Il cantautore londinese James Blake è intervenuto nei giorni scorsi all’annuale simposio della Performing Arts Medicine Association. Il panel a cui ha partecipato riguardava il tema della salute mentale e del suicidio negli artisti.
Come riporta Billboard, Blake ha dichiarato di avere avuto problemi con la depressione e di avere avuto pensieri suicidi agli inizi di carriera a causa di un calendario concerti particolarmente intenso intorno al 2010 quando uscì il suo primo album:
“Venni strappato dalla mia vita normale in un momento in cui non ero ancora completamente formato”.

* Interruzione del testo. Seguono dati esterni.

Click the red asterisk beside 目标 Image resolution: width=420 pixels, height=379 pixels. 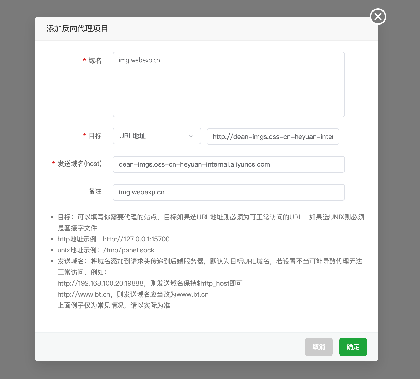pos(84,136)
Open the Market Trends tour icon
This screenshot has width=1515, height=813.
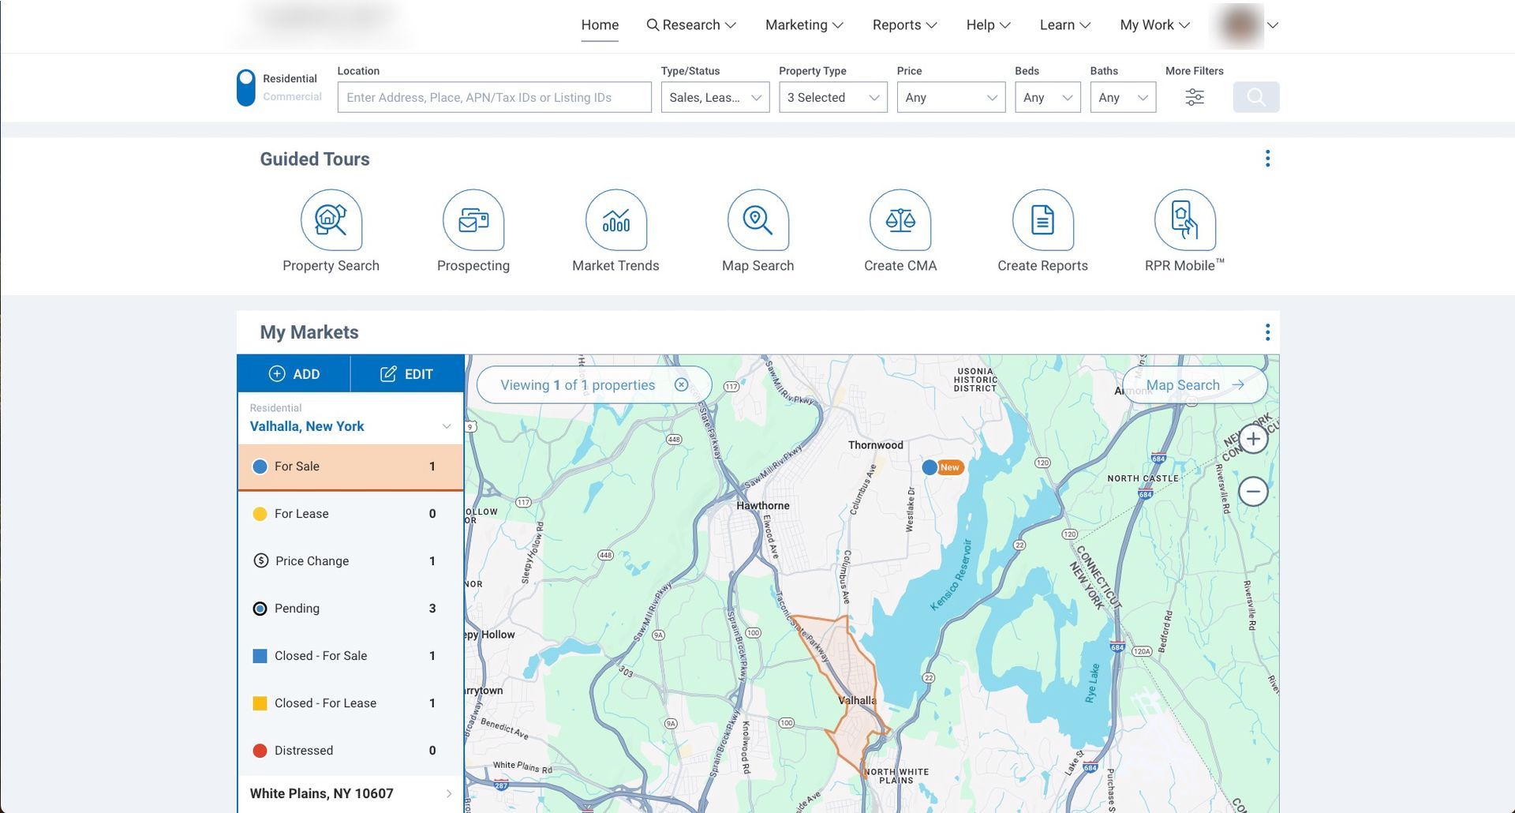[x=615, y=220]
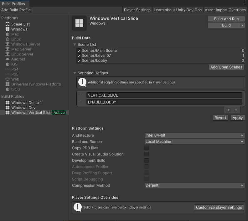Click plus icon to add scripting define
The image size is (248, 221).
229,110
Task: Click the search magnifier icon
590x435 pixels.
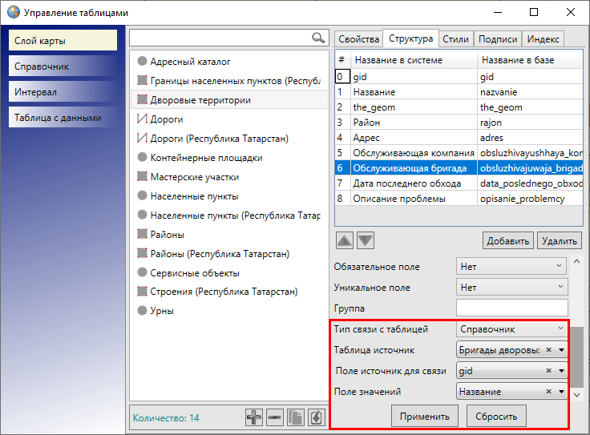Action: click(318, 38)
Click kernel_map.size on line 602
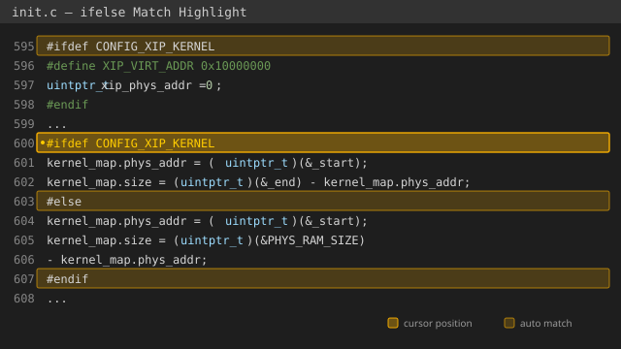 pyautogui.click(x=99, y=182)
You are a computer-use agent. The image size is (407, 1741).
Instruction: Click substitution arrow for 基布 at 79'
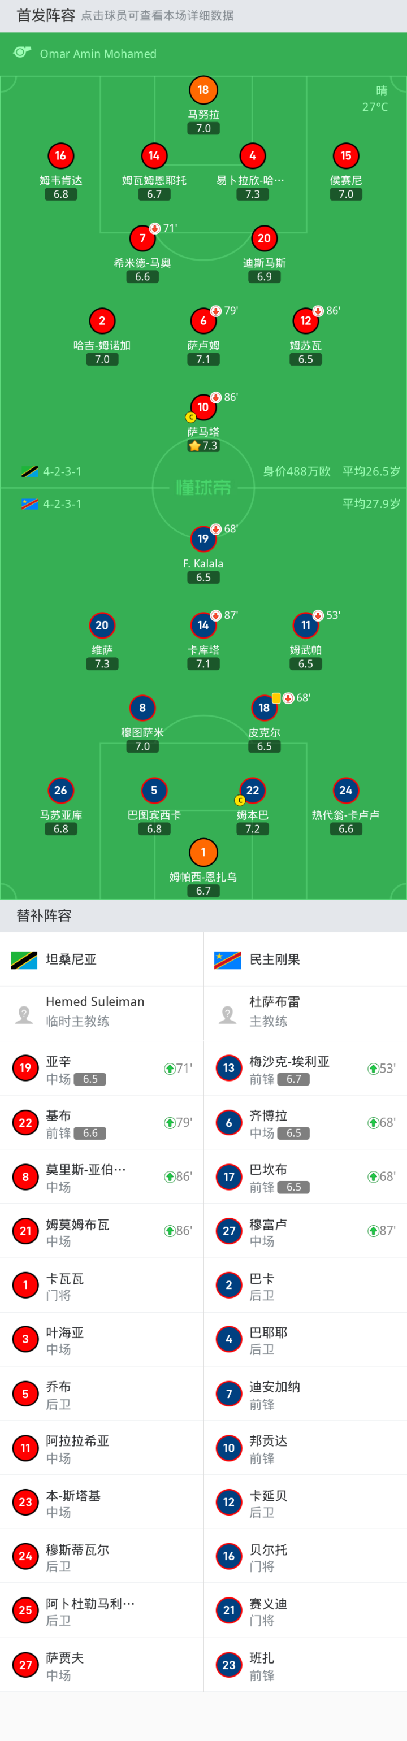(x=170, y=1123)
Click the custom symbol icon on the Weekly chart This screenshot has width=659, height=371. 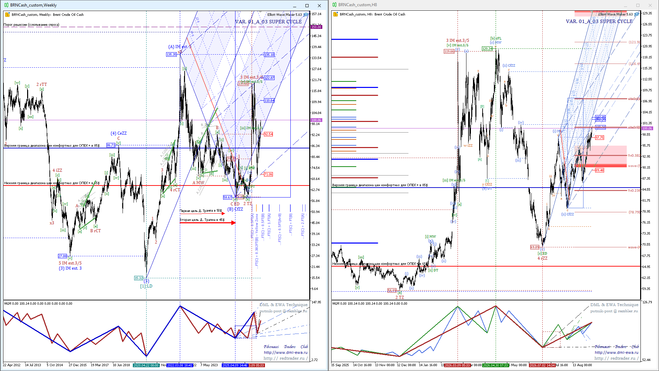click(x=8, y=15)
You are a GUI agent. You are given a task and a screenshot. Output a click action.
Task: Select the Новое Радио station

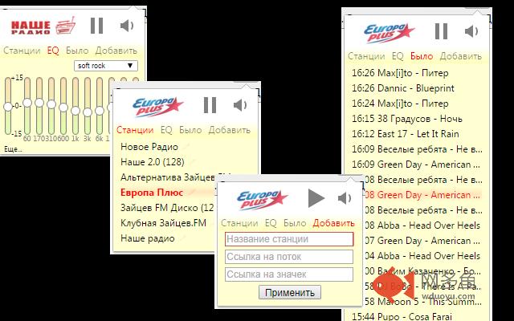click(x=149, y=147)
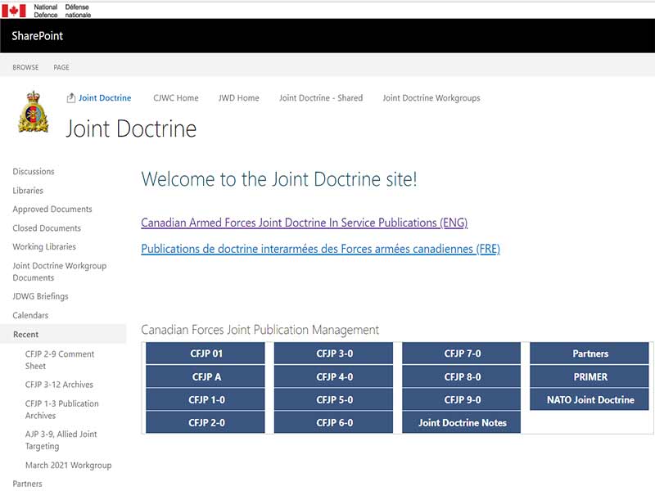Click the SharePoint title in the header
Viewport: 655px width, 491px height.
point(38,36)
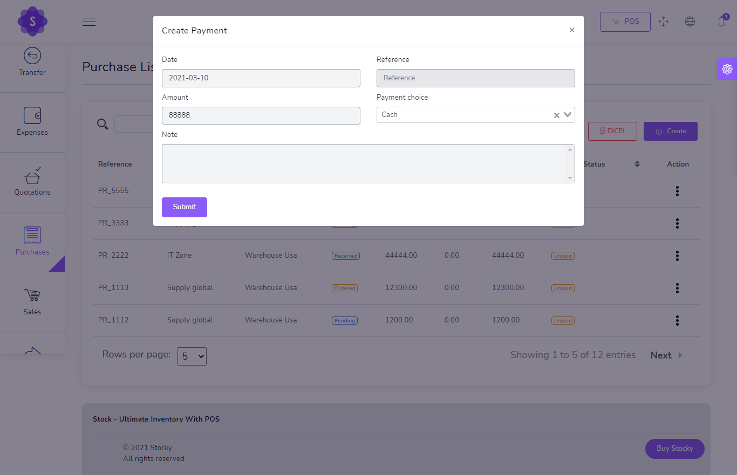Change Rows per page using the dropdown

[x=192, y=356]
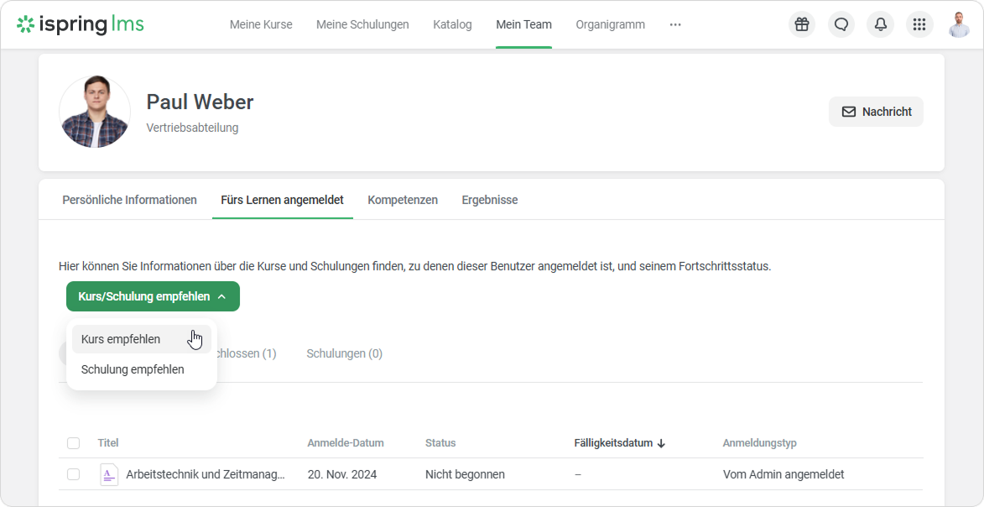Sort by Fälligkeitsdatum column arrow
Image resolution: width=984 pixels, height=507 pixels.
[661, 443]
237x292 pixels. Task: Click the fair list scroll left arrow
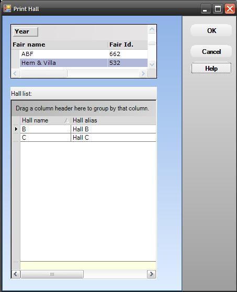(15, 73)
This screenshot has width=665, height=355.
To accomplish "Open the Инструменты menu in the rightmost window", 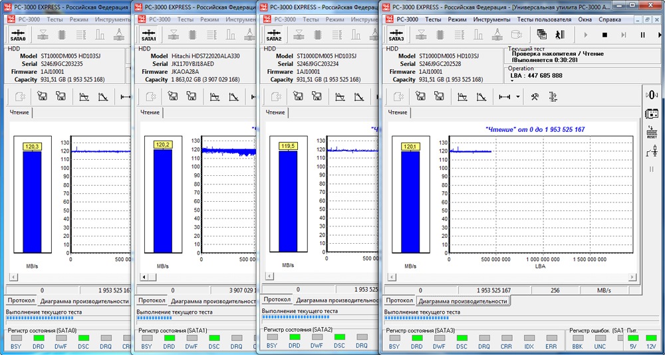I will click(x=491, y=19).
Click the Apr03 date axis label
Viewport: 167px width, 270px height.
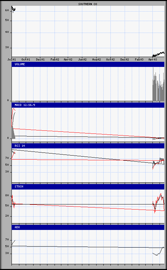coord(152,59)
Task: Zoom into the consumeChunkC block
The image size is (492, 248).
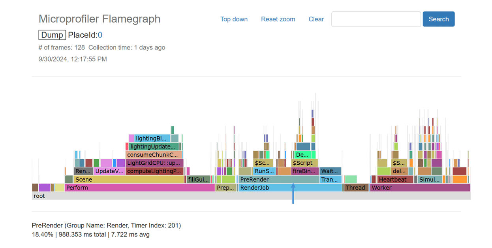Action: pos(154,154)
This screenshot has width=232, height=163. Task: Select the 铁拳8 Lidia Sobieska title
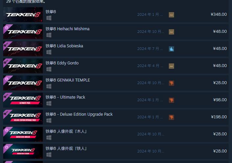click(64, 46)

Blake ha continuato spiegando come il livello di interazione con le persone divenne superficiale e occasionale con il risultato che perse la sua parte emozionale e anche lo squilibrio alimentare viene ad assumere un ruolo che peggiora lo stato di salute mentale:
“Lo squilibrio chimico dovuto alla dieta e il deterioramento della mia salute sono stati un fattore enorme per la mia depressione e per lo sviluppo di pensieri suicidi. Ho sviluppato intolleranze dietetiche che mi hanno portato quotidianamente alla depressione esistenziale".
Contrariamente a quanto si possa comunemente credere questa sua lotta con la depressione non ha avuto un impatto positivo sulla sua vena artistica:
“C'è questo mito per il quale devi essere posseduto dall’ansia per essere creativo, che devi essere depresso per essere un genio. Posso sinceramente dire che l'ansia non mi ha mai aiutato a creare. E ho visto che distrugge il processo creativo anche dei miei amici".
Lo scorso maggio Blake si era già espresso su questo argomento postando un messaggio su Twitter dove si era scagliato contro l’etichetta affibbiatagli di essere un ragazzo triste:
“Ho sempre trovato quell'espressione malsana e problematica quando è usata per descrivere uomini che parlano apertamente dei loro sentimenti. Mentre non mettiamo mai in discussione le donne che discutono dei loro problemi, ciò contribuisce alla disastrosa stigmatizzazione storica degli uomini che si esprimono emotivamente. Viviamo già un'epidemia di depressione e suicidio maschile. Non abbiamo bisogno di ulteriori prove del fatto che abbiamo ferito gli uomini con la nostra domanda sul loro bisogno di essere vulnerabili e aperti. È sempre una buona cosa parlare di ciò che ti passa per la testa."